Having someone with such close ties to the Bush Administration on "Crossfire" is different from assigning him to the White House beat, Davis said. "With a reporter, you're not supposed to be able to tell where they're coming from in terms of their own views," he said. "On 'Crossfire,' John Sununu is a commentator--he was hired for his opinions, and he's not hiding them."
Sununu was surprisingly relaxed on camera during his first week--and surprisingly soft-spoken in an interview, for a man who was said to have ruled the White House staff with an iron grip, at times even overruling Cabinet-level officials on policy matters.
'I'm enjoying myself, but I would almost rather be a guest every night," he said of the new job on CNN. "It's easier to answer questions than to ask them--it takes less preparation."
During a "Crossfire" discussion last week of the Seattle Times' printing allegations of sexual harassment from several unnamed former employees of Sen. Brock Adams (D-Wash.), Sununu expressed strong views on the power of the press to "overwhelm anyone, even a senator of the United States" with stories quoting unnamed sources. But off-camera, Sununu did not rise to the bait of critiquing the news media or discussing whether he felt they "got" him with leaks from his opponents in the White House.
"I don't want to talk about the press relative to me personally," said Sununu, who is planning to write a book on the news media. "Sometime when I'm good and ready, I'll do it my way, under my conditions. I would prefer to discuss (the press) the way I've described: I'd like to have your $19.95."
But Sununu said that he considered many White House correspondents quite capable--among them Helen Thomas of United Press International, Brit Hume of ABC and Frank Sesno and Charles Bierbauer of CNN. "I'm not pretending to be a journalist; I'm a commentator and questioner," he noted.

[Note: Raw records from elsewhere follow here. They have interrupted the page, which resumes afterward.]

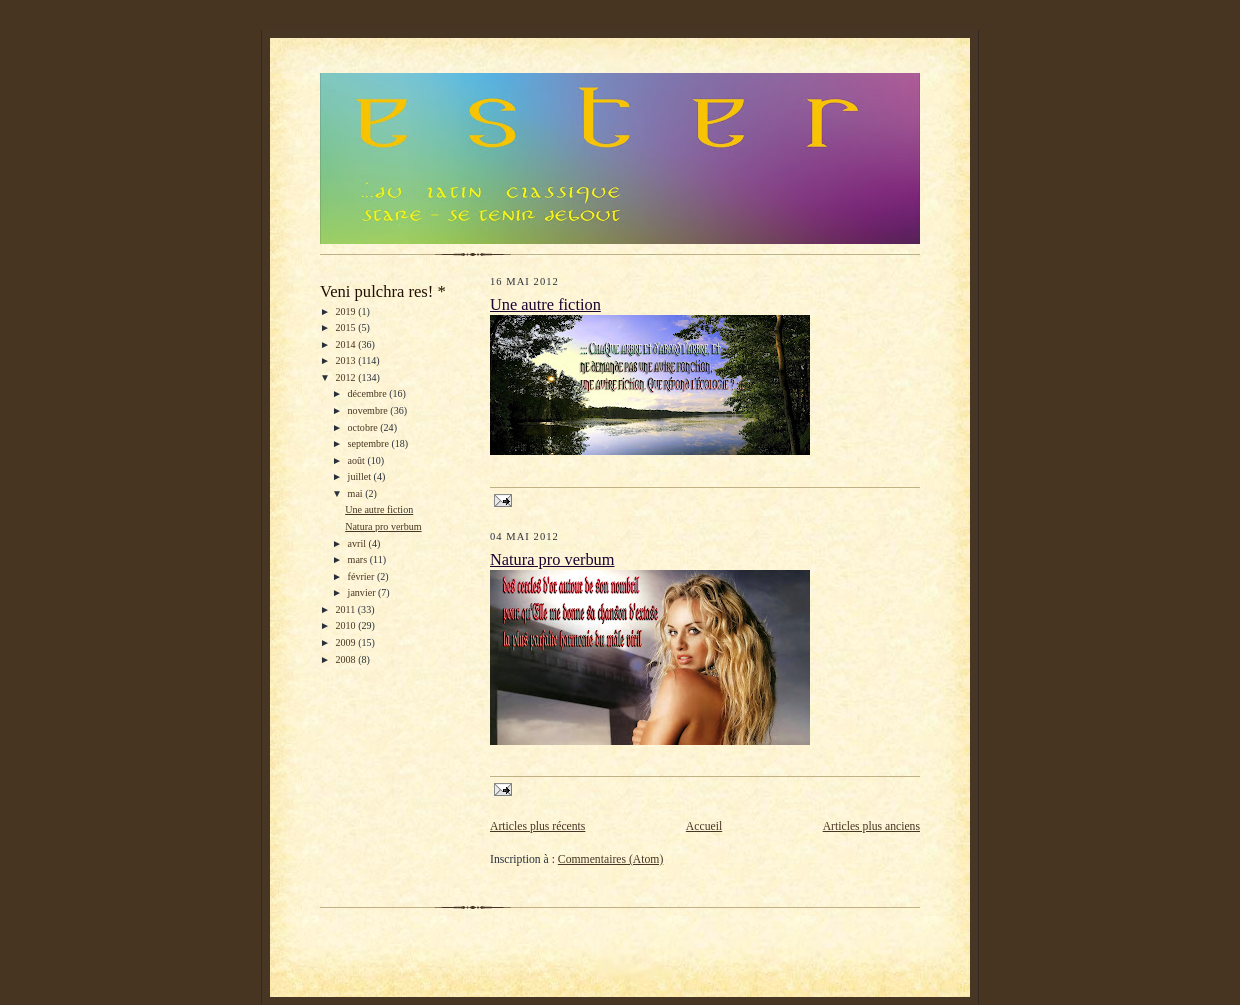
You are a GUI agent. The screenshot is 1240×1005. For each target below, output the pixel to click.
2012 (347, 377)
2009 (347, 642)
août (358, 460)
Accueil (704, 826)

Kinsley, the New Republic columnist who is cast as the liberal pugilist in "Crossfire" debate, suggested Sununu as a replacement for Buchanan after Buchanan decided to run for President.
"I heard on the radio that Sununu, the combative conservative, had resigned," Kinsley recalled. "I thought he sounded like what we were looking for on 'Crossfire.' "
Kinsley said he did not have any qualms about a Bush strategist commenting on the presidential campaign. "The fact that John worked at the White House is sort of a plus," he said. "The President of the United States has had no defender on 'Crossfire' in the past couple of years; Buchanan was sometimes stuck with me defending President Bush."
In his first week, Kinsley said, Sununu was "extremely pleasant and painfully accommodating. He's obviously been leaning over backwards. His reputation is as an ogre and some sort of madman. I'm sure the producers are hoping a bit of that will come out on the air."
Buchanan recently said that he intends to take his Presidential campaign all the way to the California primaries in June. His job at CNN, network executives have said, will be waiting for him when he returns--presuming, of course, that he doesn't get elected.
"I don't have any political ambitions myself," said Sununu, a former governor of New Hampshire. "When Buchanan returns, I'll step off 'Crossfire.' I just thought it would be interesting to be here during a political year."